5分で分かる独立価格比準法
独立価格比準法とは?
独立価格比準法は、法令上以下のように定められています(2022/8/15時点。以下同様)。
【租税特別措置法六十六の四2項1号】
※棚卸資産の販売又は購入取引に関する算定方法
イ 独立価格比準法(特殊の関係にない売手と買手が、国外関連取引に係る棚卸資産と同種の棚卸資産を当該国外関連取引と取引段階、取引数量その他が同様の状況の下で売買した取引の対価の額(当該同種の棚卸資産を当該国外関連取引と取引段階、取引数量その他に差異のある状況の下で売買した取引がある場合において、その差異により生ずる対価の額の差を調整できるときは、その調整を行つた後の対価の額を含む。)に相当する金額をもつて当該国外関連取引の対価の額とする方法をいう。)
移転価格税制では、この独立価格比準法を最も直接的な算定方法として理論上優先的に適用すべき算定法と位置づけており、グループ間で取引される製品と同じものが第三者間で取引されていれば、その価格を独立企業間価格とすることを求めています。ただし、法令上適用すべき算定方法に優先順位はなく、いわゆるベストメソッドルールに基づき、実態に応じた最適な算定方法を適用することとされています。
比較可能性の検討ポイント
移転価格税制では、さらにこの第三者間での取引価格との比較の方法についても詳細に規定しており、租税特別措置法関係通達において、比較するポイントとして以下を列挙しています。
(比較対象取引の選定に当たって検討すべき諸要素等)
66の4(3)-3措置法第66条の4の規定の適用上、比較対象取引に該当するか否かにつき国外関連取引と非関連者間取引との類似性の程度を判断する場合には、例えば、法人、国外関連者及び非関連の事業の内容等並びに次に掲げる諸要素の類似性を勘案することに留意する。(平12年課法2-13「二」により追加、平14年課法2-1「五十八」、平22年課法2-7「三十」、平23年課法2-13「二」、平26年課法2-9「二」、令元年課法2-10「三十八」により改正)
(1) 棚卸資産の種類、役務の内容等
(2) 売手又は買手の果たす機能
(3) 契約条件
(4) 市場の状況
(5) 売手又は買手の事業戦略
(注)
1 (2)の売手又は買手の果たす機能の類似性については、売手又は買手の負担するリスク、売手又は買手の使用する無形資産(同条第7項第2号に規定する無形資産をいう。以下同じ。)のうち重要な価値のあるもの等も考慮して判断する。
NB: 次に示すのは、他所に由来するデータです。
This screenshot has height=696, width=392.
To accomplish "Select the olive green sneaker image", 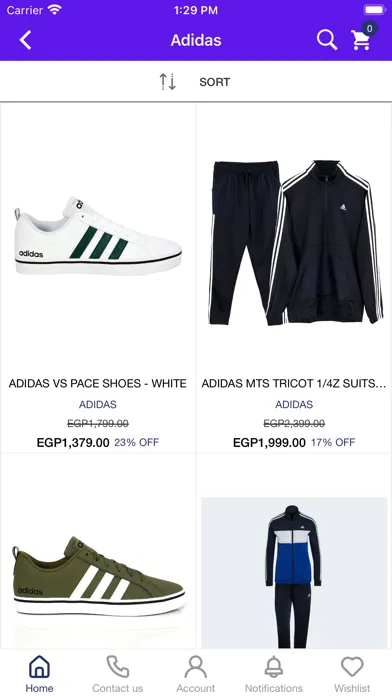I will 98,576.
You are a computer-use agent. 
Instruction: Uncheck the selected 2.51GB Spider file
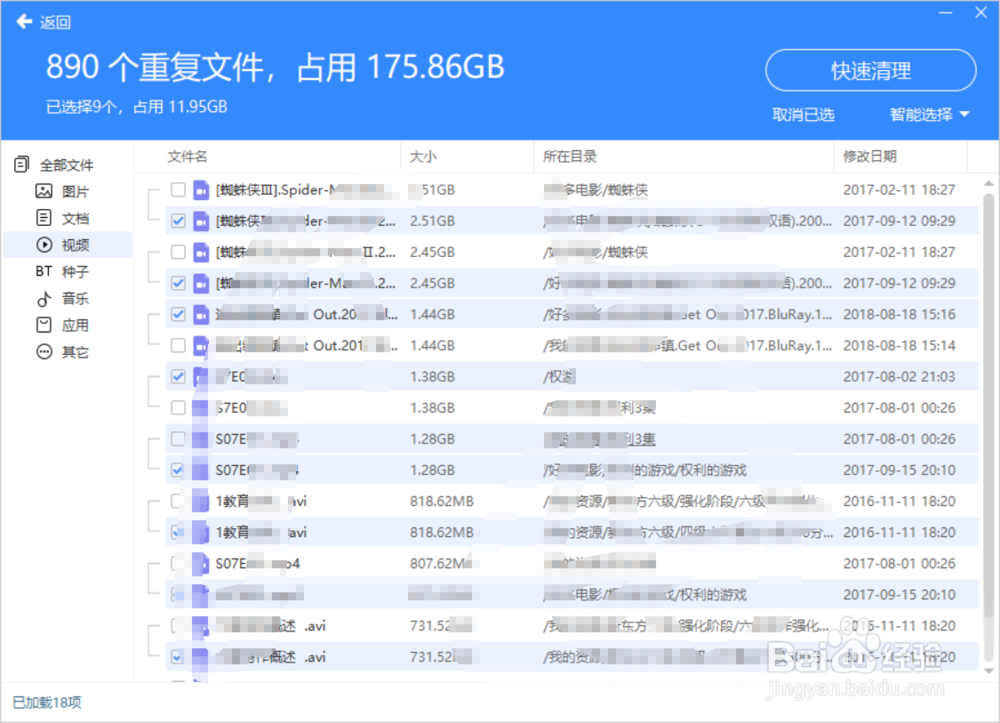tap(177, 221)
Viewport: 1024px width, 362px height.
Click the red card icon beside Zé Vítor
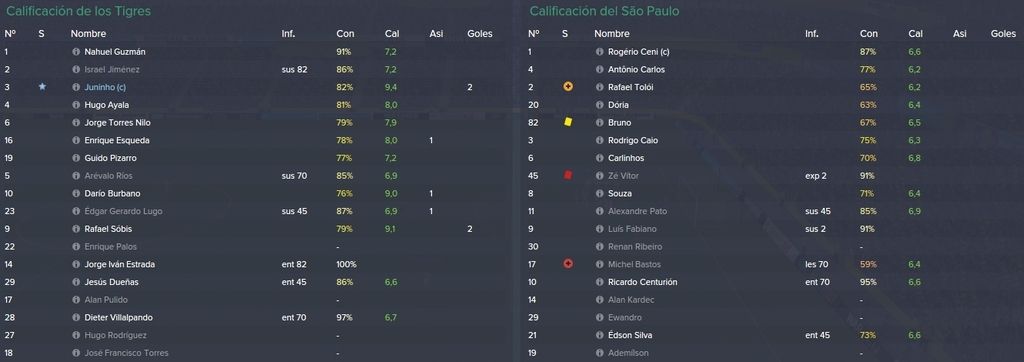568,175
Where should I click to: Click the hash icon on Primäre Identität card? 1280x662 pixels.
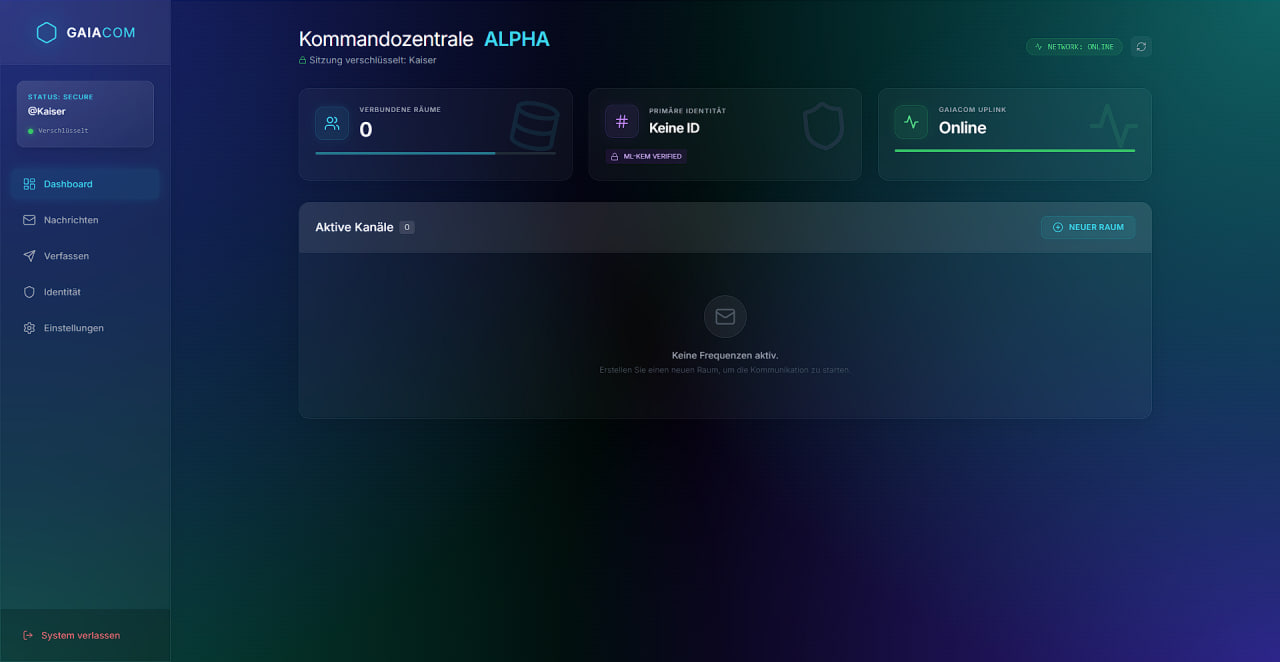pos(621,121)
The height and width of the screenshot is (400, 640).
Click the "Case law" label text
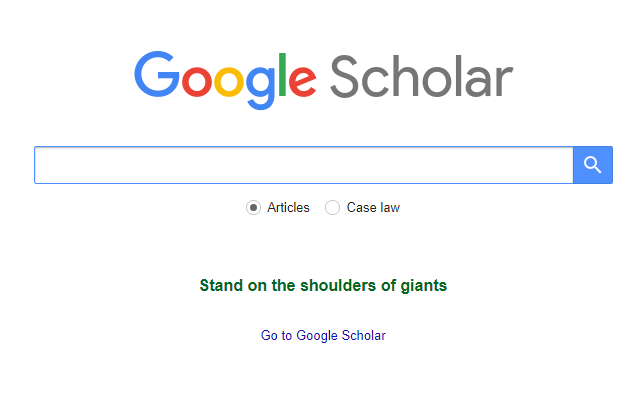[x=373, y=208]
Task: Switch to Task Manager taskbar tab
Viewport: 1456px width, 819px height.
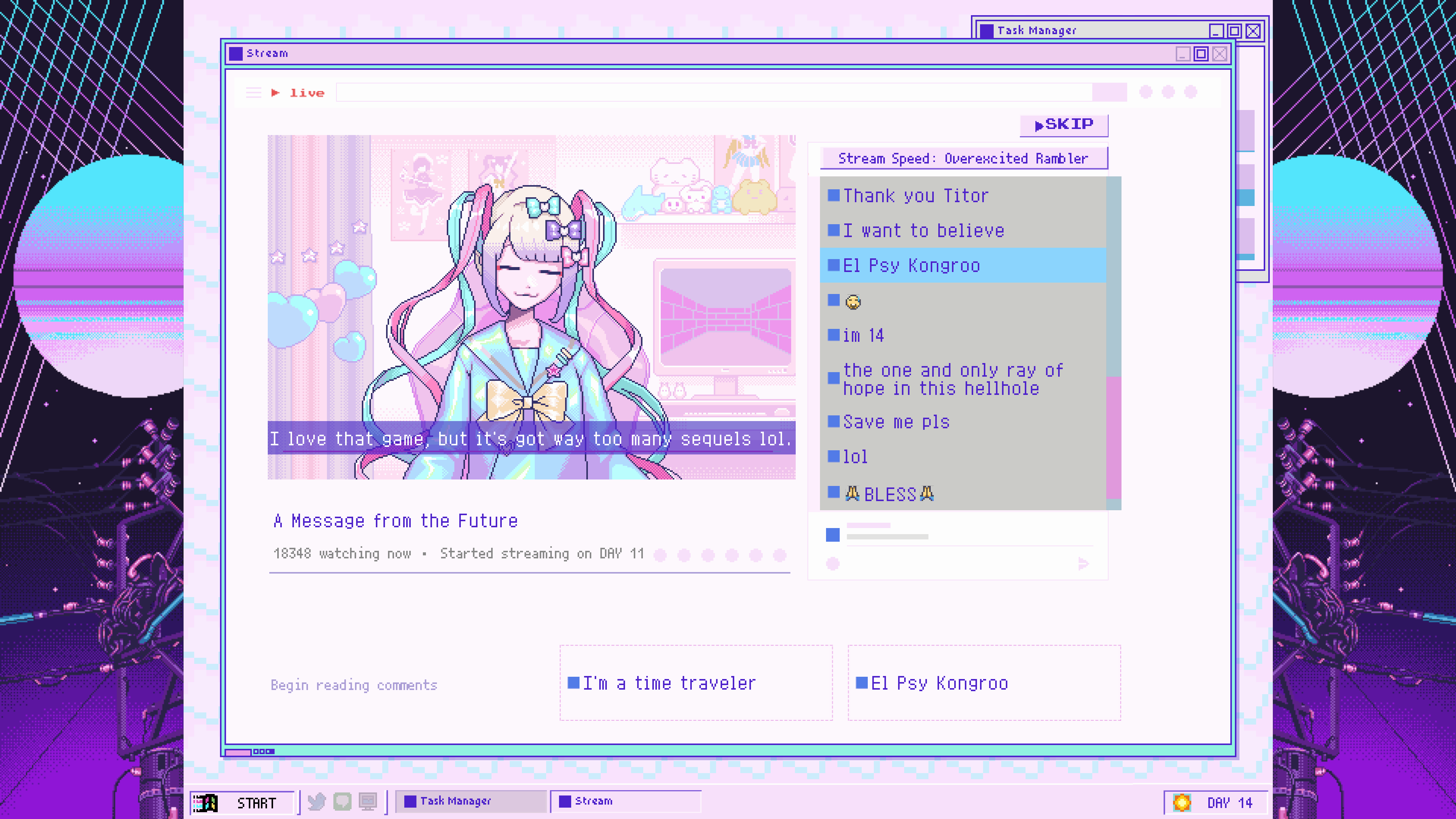Action: point(471,801)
2 (4)の市場の状況の類似性については、取引段階(小売り又は卸売り、一次問屋又は二次問屋等の別をいう。)、取引規模、取引時期、政府の政策(法令、行政処分、行政指導その他の行政上の行為による価格に対する規制、金利に対する規制、使用料等の支払に対する規制、補助金の交付、ダンピングを防止するための課税、外国為替の管理等の政策をいう。)の影響等も考慮して判断する。
3 (5)の売手又は買手の事業戦略の類似性については、売手又は買手の市場への参入時期等も考慮して判断する。
また、比較する製品等について、差異がある場合には、当該差異が価格に及ぼす影響を調整し、同条件での価格を算定することを求めています。 寄附金規定における時価の考えでは、そこまで詳細な規定は定められていませんが、第三者間で成立した価格という面で、この独立価格比準法で定める価額が最も近い概念であると考えられます。